From my desk at home, US – Sep 30

There is indeed such a thing called ‘People- Market’ fit. Either it has not already been spoken enough in start-ups (mostly because they have more urgent issues to solve) or has been felt but not sounded out loud enough.

The situation in start-ups is usually the cliched ‘everyone wears six hats here’ which is proudly declared as the only way to go. In many cases, the convenient excuse of course is ‘we will need to live with this till funding happens’ but then when the funding does happen, there are so many other higher priority budget items that the finer hiring invariably stays.

The ‘people market fit’ issue is usually more of sales and marketing function attribute and not so much of an engineering issue. In case of sales and marketing, there is a far more stringent client profile – salesperson profile fitment that while not necessarily etched in stone, can many times be the difference between successful sale or lost opportunity.

For example, if you have a low ASP (average selling price) beauty salon equipment (lets say, in the low $30s) typically to be sold over the counter or in one walk-in visit by the sales person, you would need savvy, non-technical, street-smart type salesperson to quickly make the sales on hi-street. Unlikely you will have success with someone who is used to 10-month sales cycles in selling large infrastructure type solution in enterprises (worth several thousand dollars).

‘People-market’ fit comes up in all product markets, especially in brand new categories of products – what are called ‘category-makers’. High energy, young team members in such start-ups are highly agile, fast learners and carry no baggage – such are quick to learn and unlearn and learn again. There are really no problems of ‘people market fit’ in such situations.

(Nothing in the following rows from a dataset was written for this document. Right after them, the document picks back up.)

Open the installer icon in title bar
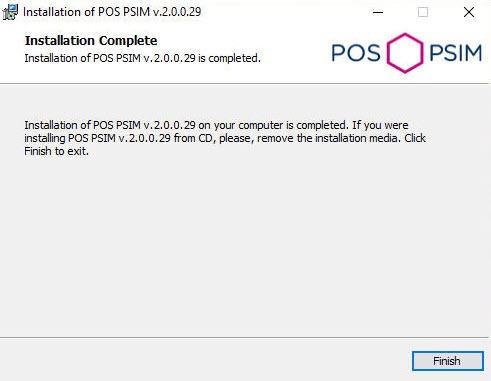Image resolution: width=491 pixels, height=381 pixels. tap(10, 12)
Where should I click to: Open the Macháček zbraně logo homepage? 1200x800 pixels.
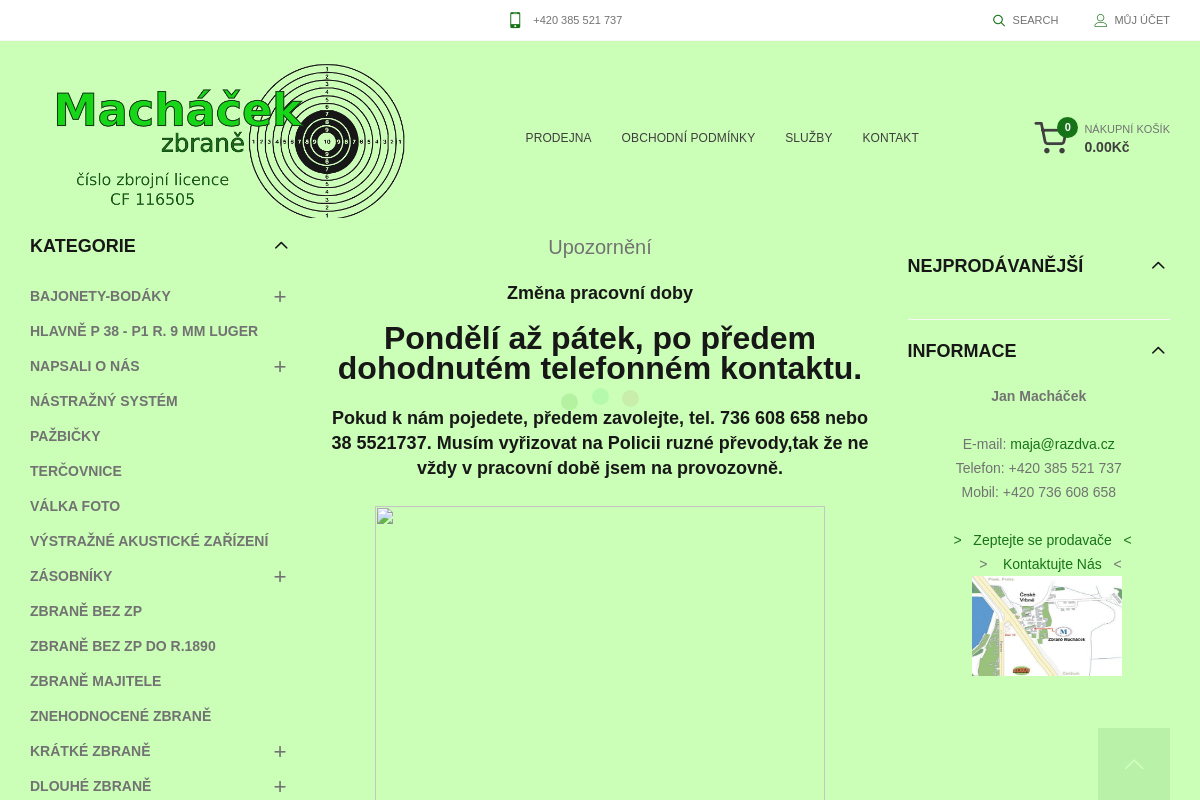[x=230, y=140]
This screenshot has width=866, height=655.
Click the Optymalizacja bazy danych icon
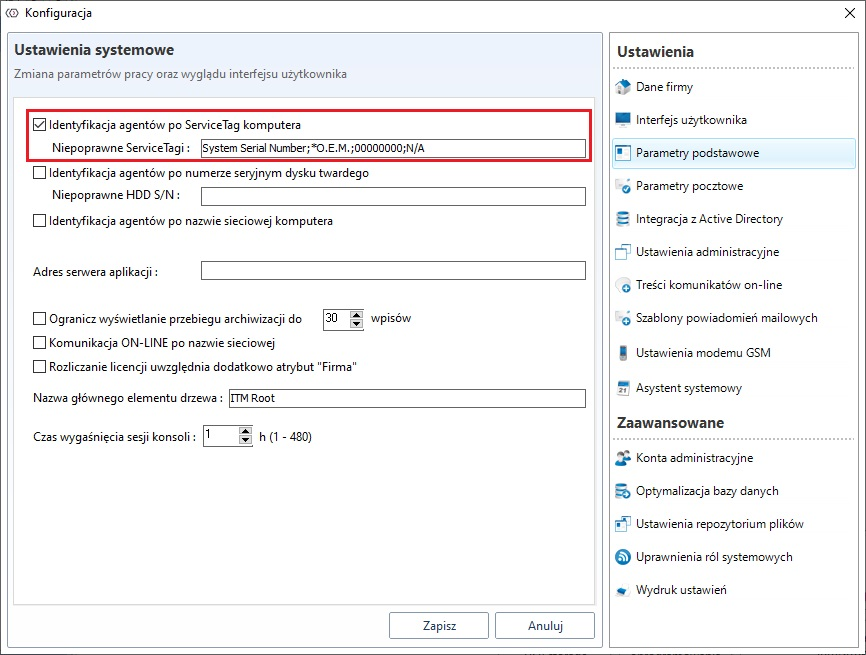tap(623, 491)
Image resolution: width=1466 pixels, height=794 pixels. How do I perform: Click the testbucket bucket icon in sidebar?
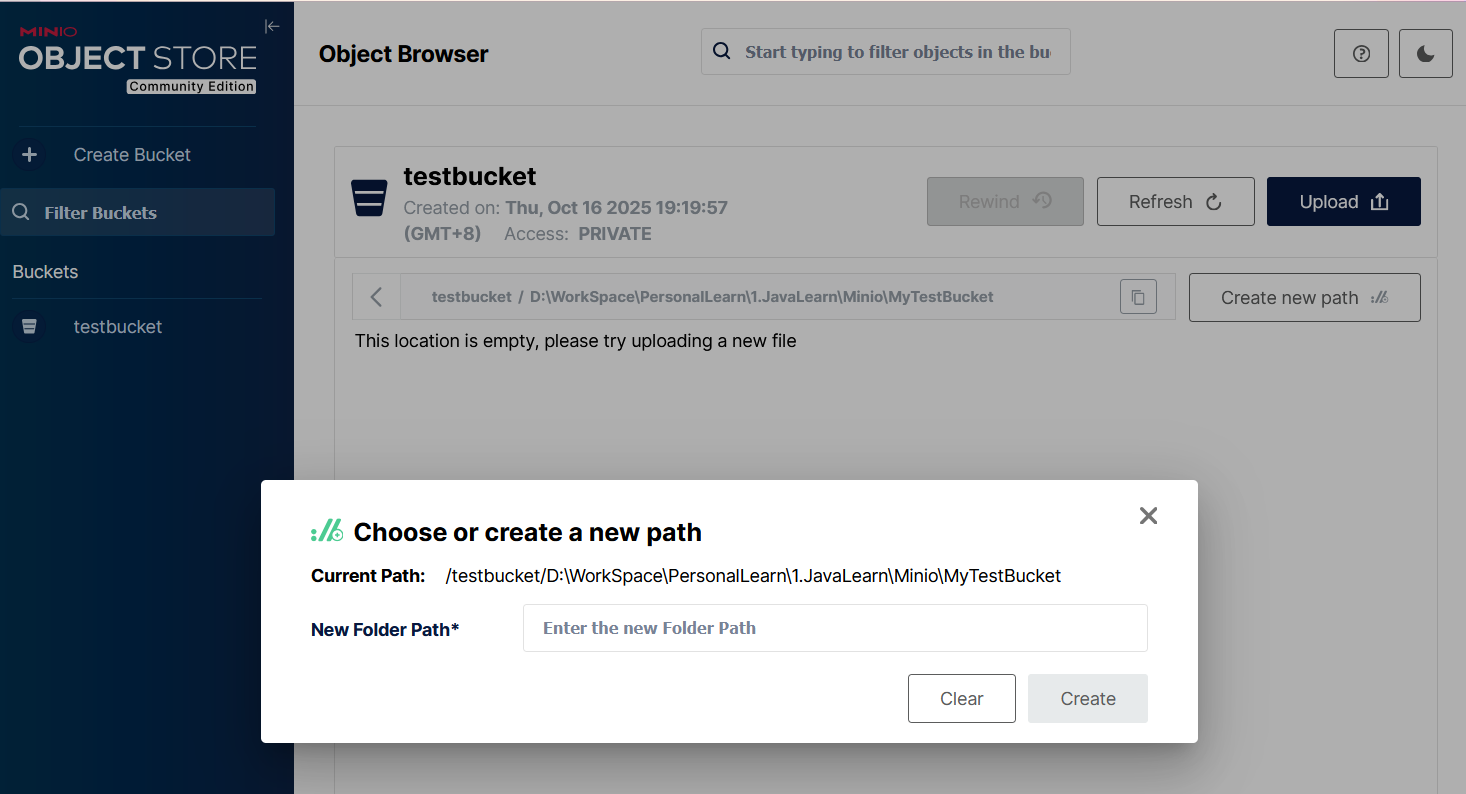(x=30, y=327)
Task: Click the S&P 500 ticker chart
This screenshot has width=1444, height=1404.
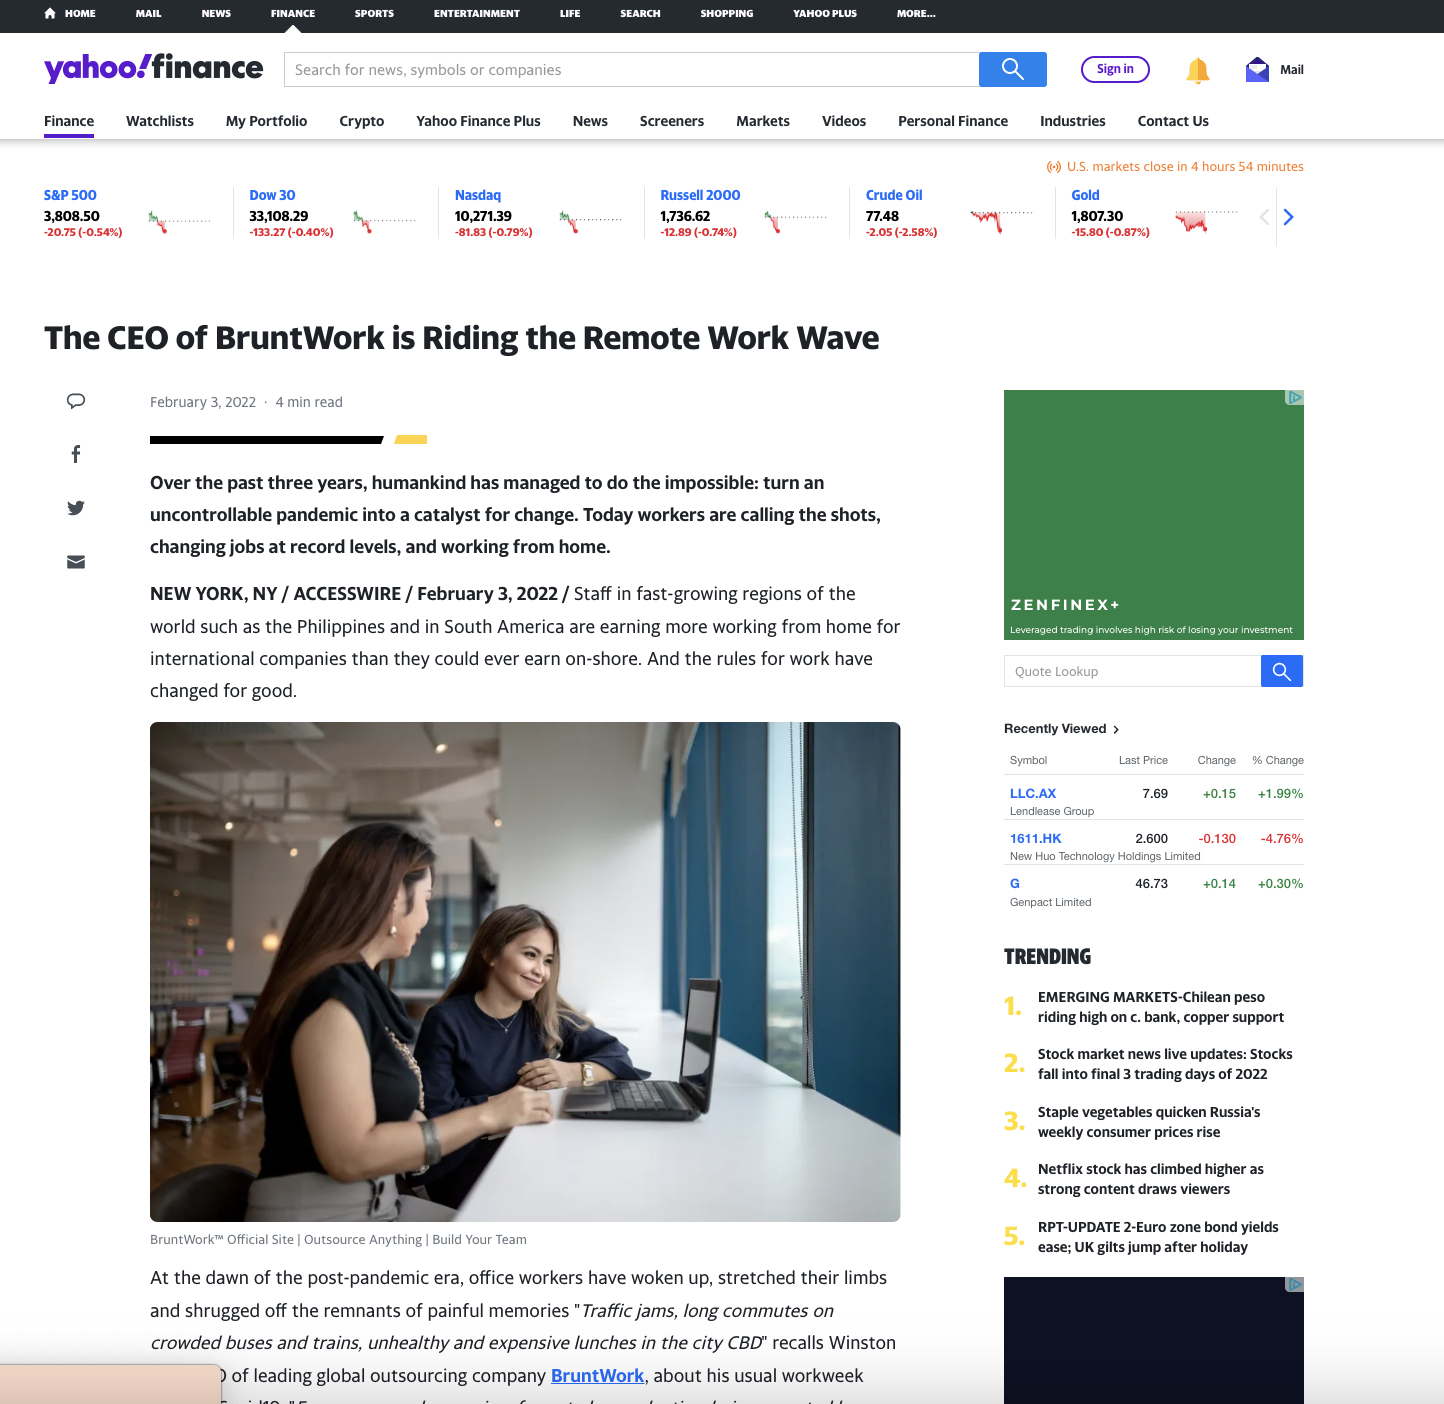Action: [x=180, y=220]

‘People-market’ fit issues show up mostly, in start-ups that have crossed critical market validation and now looking to scale. Especially in new product segments, where an existing business model is being disrupted, or current players are being crushed by a new technology, and the emerging leader needs to scale, it faces ‘people-market fit’ type issues.

As a new product category creator, you are an order of magnitude different from current legacy solution providers. To scale the sales team, you need to now bring experienced sales folks (let’s say, targeting enterprises), but you do not want to hire from legacy competition (as it is technically, business-model-wise, and perhaps even culturally a misfit to the new organization you are building).

This is classic ‘people-market fit’ issue because, you have now started seeing scale in demand, thanks to early product market validation, but the next 24 months is critical to establish coverage. Market awareness can come from marketing efforts but you really need ‘feet-on-street’ to close sales. How can this be achieved without an appropriate sales organization? And if there is no comparable product, you will not have suitable people readily deployable for field sales.

The solution is to bring in ‘near-fit’ sales folks, train them on the fly and ensure they are successful and stay with the organization. This can be very exhaustive phase of growth but there are simply no alternatives.